The Container Revolution
The process of containerization fundamentally changed global markets and port infrastructure since it began in the 1970s. Before then, a small number of high-value goods such as textiles, machinery, and chemicals dominated global trade. Prized cargo such as machinery and chemicals would make the precarious journey across the sea, exposed to the elements, often facing damage and requiring a battalion of dock workers for loading and unloading.
These goods were typically shipped in breakbulk form, meaning they were loaded and unloaded piece by piece and extremely vulnerable to accidents and, once at sea, at risk of water damage. This was a labor-intensive and time-consuming process, and it made shipping costs high.
Enter a new approach: 20- and 40-foot shipping containers. Standard-sized shipping containers revolutionized global trade by making it possible to transport goods of all types quickly, cheaply, and more safely. With the proper equipment, containers can be easily loaded onto ships, trains, and trucks.
The littorals became the global trade hotspots. Containerization significantly reduced the risk of damage from perils of the sea, and shipping costs declined. This made it possible to ship a wider range of goods, including low-value goods such as clothing and electronics, to international markets. To compete in size and volume with conventional European and North American ports (such as Rotterdam and New York), major ports in the Asia-Pacific region (many located along the southeast coast of China) equipped themselves with the massive cranes necessary to process containers.
Before containerization, most trade was conducted among developed countries. But containerization made it cheaper and safer for developing countries to export their goods to developed countries. Consequently, trade routes and volumes began to concentrate in Asia, with the majority of the world’s top ten ports now located there. Ninety percent of the global economy’s trade in 2022 traveled by ocean routes in more than 5,600 containerized ships—owned by large freight companies such as Maersk and Evergreen—that service nearly 52 percent of all global trade.
Commercial ships have continually evolved and expanded to enable more efficient transport. Traders now predominantly carry groceries, electronics, paper, machinery, chemicals, autos, and textiles. Onboard container scanning and loading technology has given operators faster turnarounds, leading them to build ever-larger ships that can carry more cargo. The table below shows how ships have become behemoths—Panamax (30 percent of all cargo), Post-Suezmax (25 percent), Postmalaccamax (21 percent), Suezmax (13 percent), and Postpanamax (10 percent).
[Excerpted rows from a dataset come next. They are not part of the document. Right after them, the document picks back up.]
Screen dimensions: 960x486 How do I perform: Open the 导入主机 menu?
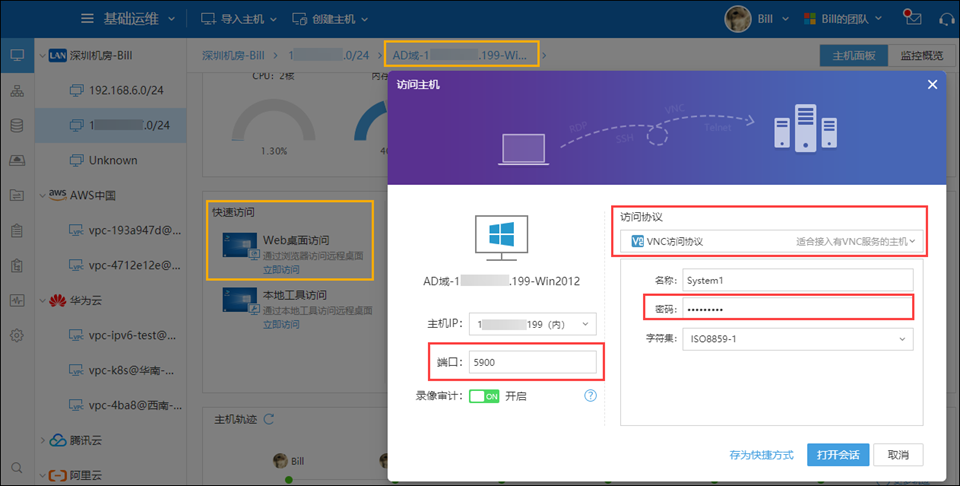[240, 19]
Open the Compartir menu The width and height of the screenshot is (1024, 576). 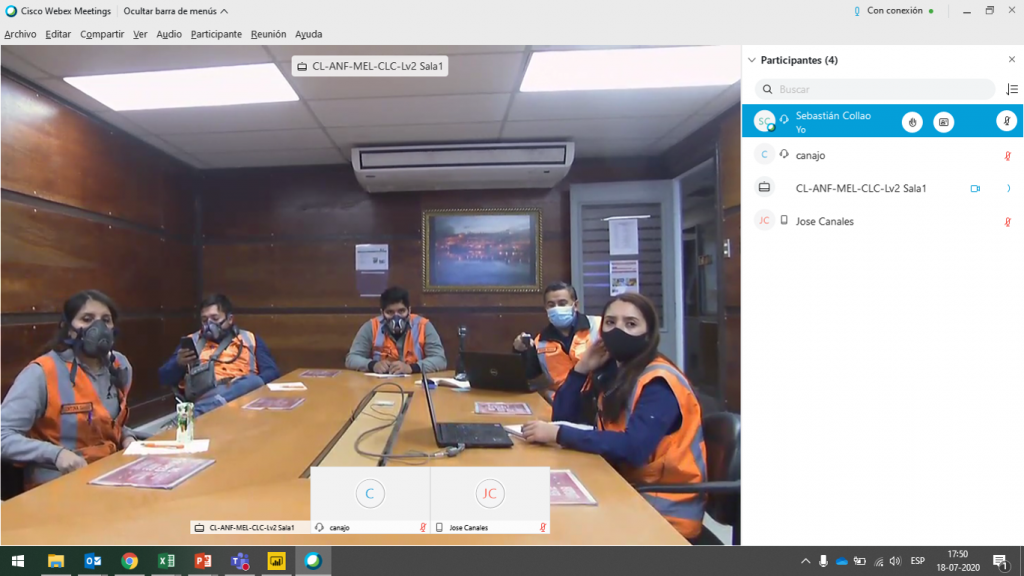coord(102,34)
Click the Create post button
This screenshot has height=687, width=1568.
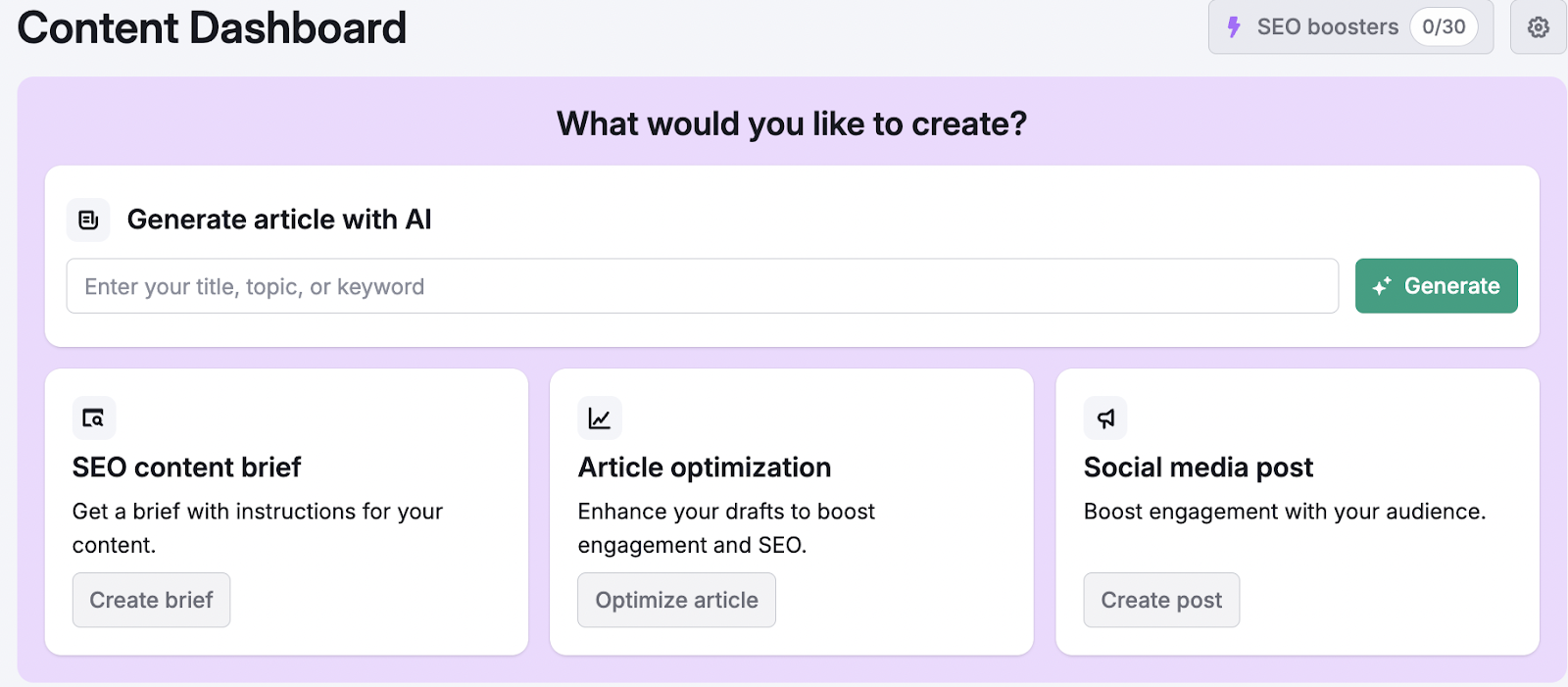pyautogui.click(x=1161, y=600)
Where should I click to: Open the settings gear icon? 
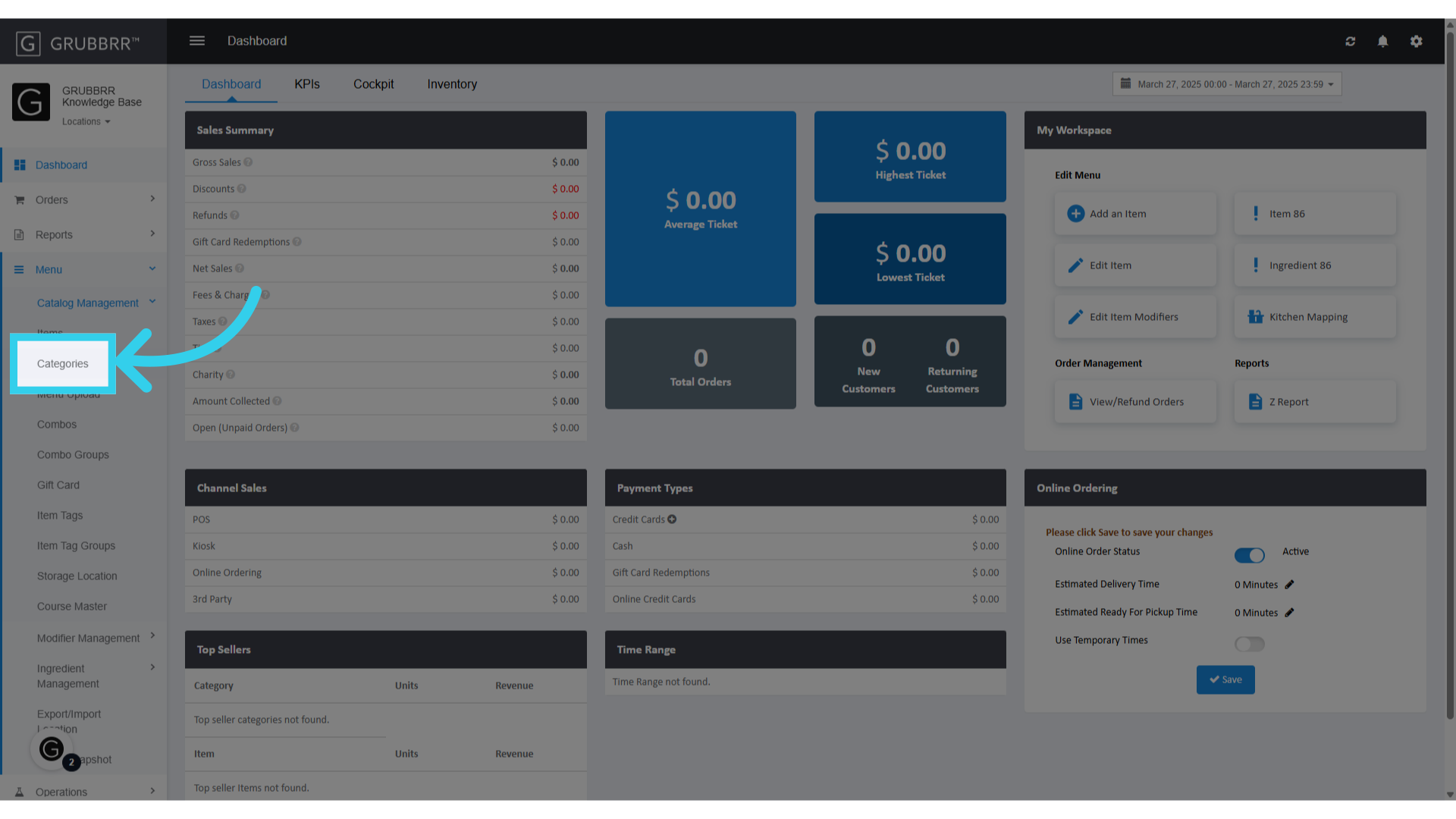click(x=1416, y=42)
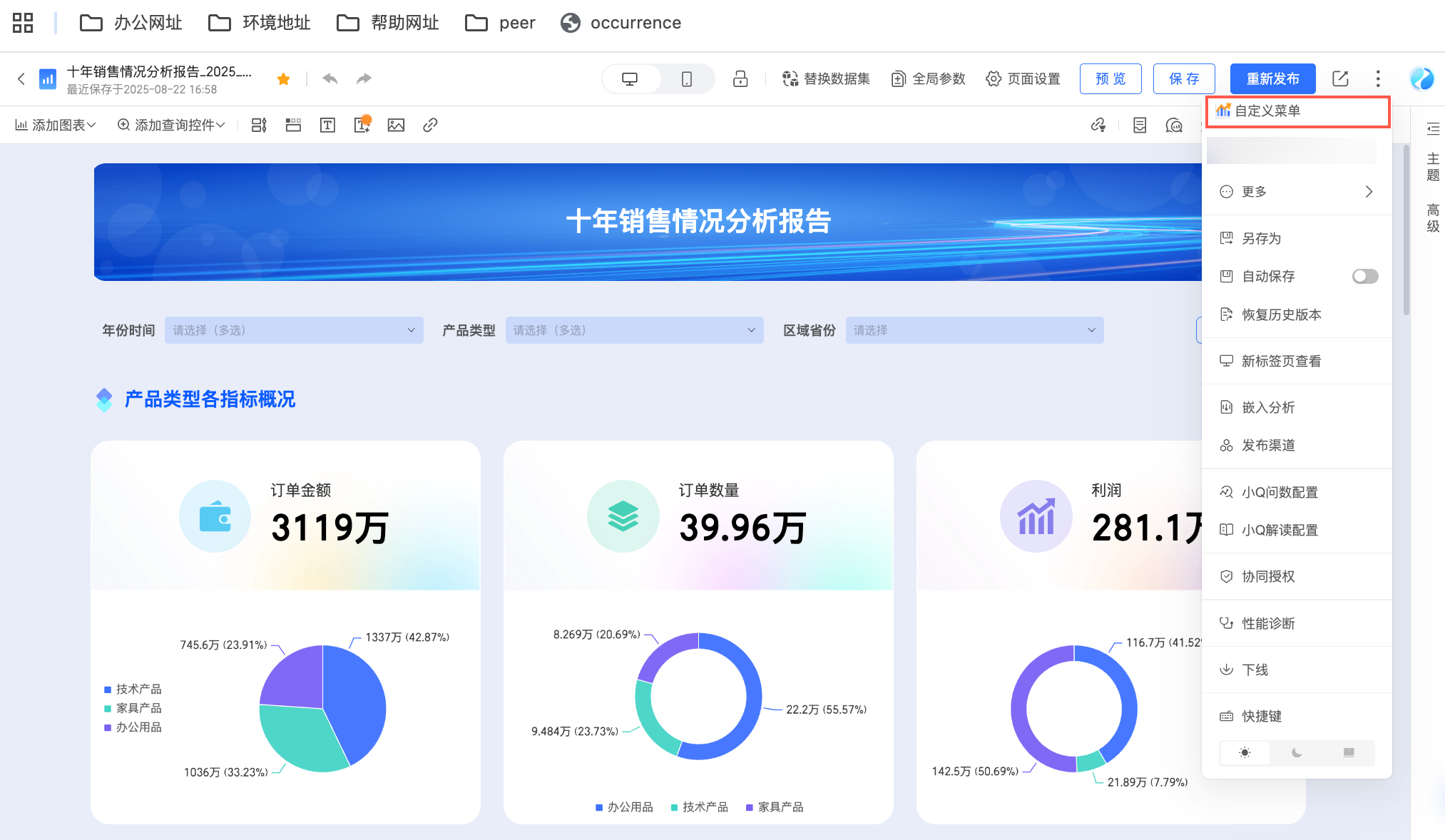Click the star favorite icon
The image size is (1445, 840).
283,79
The expansion of merchant fleets to handle bigger volumes across diverse markets and the growth of Asia as a global trading hub have both been facilitated by containerization. This revolution has transformed trade routes, empowered developing nations, and fostered a global economy more interconnected than ever before.
Global Oil Trade Dominates the Sea Lanes
A working knowledge of energy transportation networks is essential for comprehending the economic drivers underpinning the U.S. Navy’s mission. The oil trade dominates maritime shipping routes, with strategic choke points seeing huge volumes of tanker traffic.
Very large crude carriers (VLCCs) and other vessels depend on these strategic sea lanes to move oil from major and other overseas producers to North American, European, and Asian markets cost effectively. Disruption causes energy security concerns that often result in price spikes and interrupted flow.
The list (bottom right) tells the story, showing the choke points on sea lanes most traveled by trade in descending order of importance. The two most important are the Strait of Hormuz between the Persian Gulf and Arabian Sea, with roughly 35 percent of all seaborne global oil shipments sailing through, and the Strait of Malacca between Indonesia and Malaysia seeing around 25 percent. That amounts to tens of millions of barrels per day.
The world’s largest and busiest ports play a vital role in facilitating global oil trade. Just four ports in China account for most of that country’s petroleum imports—Shanghai, Ningbo-Zhoushan, Guangzhao, and Qingdao. South Korea’s Busan takes in 18 percent of that nation’s crude imports. Rotterdam is Europe’s oil nucleus. Across the Atlantic, Houston leads the United States in foreign tonnage of tankers. Los Angeles feeds U.S. West Coast oil imports. In the Middle East, Dubai’s Jebel Ali and Iran’s Kharg Island drive regional petroleum exports. Day and night, these indispensable ports enable billions of barrels to traverse the oceans.
The global crude oil tanker fleet relies heavily on VLCCs, Suezmax, and Aframax tanker classes that together transport more than 80 percent of all seaborne oil. VLCCs account for more than 40 percent by themselves, each able to carry nearly 2 million barrels through strategic choke points.
Suezmax tankers hold up to 1 million barrels and account for around 20 percent of the global tanker fleet, while Aframax vessels—up to 680,000 barrels—carry just under 20 percent. These large tankers minimize costs and maximize economies of scale. Safe passage for massive merchant ships is essential to keep petroleum flowing through the arteries of today’s energy and petrochemical landscape.